FILHAS DO VENTO E O FESTIVAL DE GRAMADO

24 de agosto de 2004

Um dos problemas para um crítico, quando faz parte de um júri como o do Festival de Gramado, é não poder se expressar livremente em nome do sigilo e do suspense. Recusei um convite para comentar uma transmissão da festa de entrega de prêmios por causa disso. Mas gostaria de ter tido a oportunidade de me colocar melhor, principalmente da admiração que eu - e na verdade, todo o júri - teve por Filhas do Vento, de Joel Zito Araujo. É difícil comentar a alegria e júbilo com que o filme foi recebido por nós, em particular nos primeiros dez ou quinze minutos, que são indiscutivelmente uma obra-prima. Que coisa mais brasileira, mais encantadora, mais perfeita. Começando com a esplêndida cena da entrada na Igreja (que já nasceu antológica), depois em toda a deliciosa mineirice do romance das irmãs. É difícil encontrar um filme brasileiro com interpretações tão notáveis, um elenco tão harmonioso, tão perfeito. Justamente por isso ficou até difícil conceder os prêmios. Uma saída talvez fosse dar um prêmio coletivo. Mas, de certa maneira, não destacaria os nomes com o devido respeito.

Optamos, então, por uma estratégia realmente planejada. Equilibrada (respeitando também as qualidades do outro filme, Vida de Menina). As melhores atrizes só podiam ser as duas grandes divas, Ruth de Souza e Léa Garcia (até porque o conflito básico é um duelo entre elas). Impossível optar entre as duas, cada uma com seu estilo peculiar, mas trazendo sua história, seu carisma, sua humanidade. Poderíamos premiar como coadjuvantes as outras presenças femininas do elenco, que são igualmente competentes e marcantes. Mas preferimos destacar Thaís Araújo (mesmo já sendo uma estrela no cinema e TV) e Thalma de Freitas, até porque nos pareceu coerente o fato delas fazerem os mesmos personagens das protagonistas. Assim demonstrávamos como haviam sido bem desenvolvidas estas personagens.

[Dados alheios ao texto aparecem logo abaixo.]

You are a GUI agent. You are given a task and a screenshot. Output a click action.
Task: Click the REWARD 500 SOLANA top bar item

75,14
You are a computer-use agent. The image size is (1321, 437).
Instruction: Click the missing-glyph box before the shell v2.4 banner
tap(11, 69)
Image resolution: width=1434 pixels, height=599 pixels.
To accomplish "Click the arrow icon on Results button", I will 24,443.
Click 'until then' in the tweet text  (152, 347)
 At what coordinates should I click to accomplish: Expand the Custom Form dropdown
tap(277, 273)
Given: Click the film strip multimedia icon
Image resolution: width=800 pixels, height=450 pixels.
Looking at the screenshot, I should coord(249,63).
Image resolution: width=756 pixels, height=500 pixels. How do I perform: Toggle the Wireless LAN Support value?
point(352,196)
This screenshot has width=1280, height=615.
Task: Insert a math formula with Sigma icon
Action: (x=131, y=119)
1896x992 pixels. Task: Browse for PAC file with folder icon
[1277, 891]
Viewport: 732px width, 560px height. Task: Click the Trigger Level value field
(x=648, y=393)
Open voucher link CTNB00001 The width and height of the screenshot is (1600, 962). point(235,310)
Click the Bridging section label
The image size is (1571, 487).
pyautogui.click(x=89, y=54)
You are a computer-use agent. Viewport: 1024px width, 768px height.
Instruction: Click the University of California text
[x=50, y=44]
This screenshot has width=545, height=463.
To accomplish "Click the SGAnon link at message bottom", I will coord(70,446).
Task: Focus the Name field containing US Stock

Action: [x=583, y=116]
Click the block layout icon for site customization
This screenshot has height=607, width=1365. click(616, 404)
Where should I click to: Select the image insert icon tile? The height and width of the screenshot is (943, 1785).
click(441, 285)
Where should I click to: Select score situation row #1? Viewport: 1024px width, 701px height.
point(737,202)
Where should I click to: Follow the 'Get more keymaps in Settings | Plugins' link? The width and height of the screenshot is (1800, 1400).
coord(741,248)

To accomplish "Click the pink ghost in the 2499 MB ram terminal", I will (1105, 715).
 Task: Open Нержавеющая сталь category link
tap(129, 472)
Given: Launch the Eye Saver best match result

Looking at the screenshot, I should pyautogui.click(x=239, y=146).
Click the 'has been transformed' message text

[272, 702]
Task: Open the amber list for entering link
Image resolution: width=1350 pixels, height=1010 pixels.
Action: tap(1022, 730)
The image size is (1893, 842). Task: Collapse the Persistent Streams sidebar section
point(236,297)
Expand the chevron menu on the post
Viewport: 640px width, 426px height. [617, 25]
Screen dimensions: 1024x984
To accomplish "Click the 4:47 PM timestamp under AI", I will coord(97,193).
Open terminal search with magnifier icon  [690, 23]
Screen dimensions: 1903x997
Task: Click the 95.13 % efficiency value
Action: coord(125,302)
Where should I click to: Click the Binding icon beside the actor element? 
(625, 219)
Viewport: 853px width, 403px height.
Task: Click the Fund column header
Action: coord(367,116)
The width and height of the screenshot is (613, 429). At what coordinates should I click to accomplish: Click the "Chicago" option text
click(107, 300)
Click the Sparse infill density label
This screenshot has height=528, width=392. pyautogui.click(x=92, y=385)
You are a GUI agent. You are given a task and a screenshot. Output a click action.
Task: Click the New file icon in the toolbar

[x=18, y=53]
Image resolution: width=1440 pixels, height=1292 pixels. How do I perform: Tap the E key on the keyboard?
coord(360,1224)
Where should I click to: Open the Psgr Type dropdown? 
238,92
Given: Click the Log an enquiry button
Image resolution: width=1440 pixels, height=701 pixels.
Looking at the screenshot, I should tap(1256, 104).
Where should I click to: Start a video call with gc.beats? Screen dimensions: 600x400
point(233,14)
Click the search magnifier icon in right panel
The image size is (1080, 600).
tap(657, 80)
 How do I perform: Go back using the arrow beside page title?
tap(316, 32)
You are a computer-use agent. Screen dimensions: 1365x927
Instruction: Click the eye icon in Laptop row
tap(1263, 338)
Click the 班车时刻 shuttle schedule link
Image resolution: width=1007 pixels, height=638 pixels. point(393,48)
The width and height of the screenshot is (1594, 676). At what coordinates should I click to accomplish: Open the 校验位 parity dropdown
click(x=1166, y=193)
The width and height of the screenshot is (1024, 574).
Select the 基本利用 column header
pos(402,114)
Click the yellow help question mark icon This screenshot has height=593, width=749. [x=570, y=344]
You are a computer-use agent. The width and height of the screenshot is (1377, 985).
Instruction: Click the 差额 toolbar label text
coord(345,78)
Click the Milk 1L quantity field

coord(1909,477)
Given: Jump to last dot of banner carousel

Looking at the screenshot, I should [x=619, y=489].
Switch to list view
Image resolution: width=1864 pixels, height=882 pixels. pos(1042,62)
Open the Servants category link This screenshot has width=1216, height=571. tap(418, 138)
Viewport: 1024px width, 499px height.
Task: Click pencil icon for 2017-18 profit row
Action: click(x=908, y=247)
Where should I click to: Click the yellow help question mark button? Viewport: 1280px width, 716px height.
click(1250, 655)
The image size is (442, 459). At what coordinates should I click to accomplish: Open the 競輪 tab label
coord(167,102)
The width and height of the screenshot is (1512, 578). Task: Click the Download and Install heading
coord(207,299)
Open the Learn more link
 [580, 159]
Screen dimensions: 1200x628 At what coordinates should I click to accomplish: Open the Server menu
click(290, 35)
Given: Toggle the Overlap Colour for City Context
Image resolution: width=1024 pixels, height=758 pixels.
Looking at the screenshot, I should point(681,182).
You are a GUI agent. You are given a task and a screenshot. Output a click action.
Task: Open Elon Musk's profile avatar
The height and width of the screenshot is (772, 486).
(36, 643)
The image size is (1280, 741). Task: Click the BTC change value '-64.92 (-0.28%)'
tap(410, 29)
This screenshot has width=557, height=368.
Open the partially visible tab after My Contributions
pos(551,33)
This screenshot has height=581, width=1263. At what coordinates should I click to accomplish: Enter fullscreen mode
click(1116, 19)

Quanto ao Milton Gonçalves não houve sequer discussão.

Ele é um dos melhores atores brasileiros e raramente teve um personagem tão bom (o causo que ele conta é uma maravilha). E Rocco Pitanga, melhor coadjuvante, tem a simpatia do pai, mais a figura do galã, pronto para ser confirmado como um grande ator. Também fizemos questão de premiar Zito como realizador, justamente pela harmonia de seu trabalho, de sua proposta e realização.

Em momento algum houve condescendência ou paternalismo; o fato de serem atores negros nem sequer foi levantado. Até mesmo porque esse é um dos méritos do filme.

Eles são antes de tudo humanos, brasileiros, gente como a gente. E por isso mesmo admiráveis.

Qualquer outra explicação para a premiação não tem justificativa ou razão de ser, embora não possa esconder uma certa satisfação com o fato de que Zito tenha conseguido fazer um filme como esse, que deu chance para ver brilhar tanta gente que nós admirávamos.

PS: Deixando mais claro, mas um pouco fora de contexto. A premiação foi planejada sim. Mas no equilíbrio (no fato de cada um deles ter recebido cinco prêmios, Filhas e Vida), em lembrar de O Quinze no que tinha de melhor, e de Araguaya, no resgate e na parte técnica.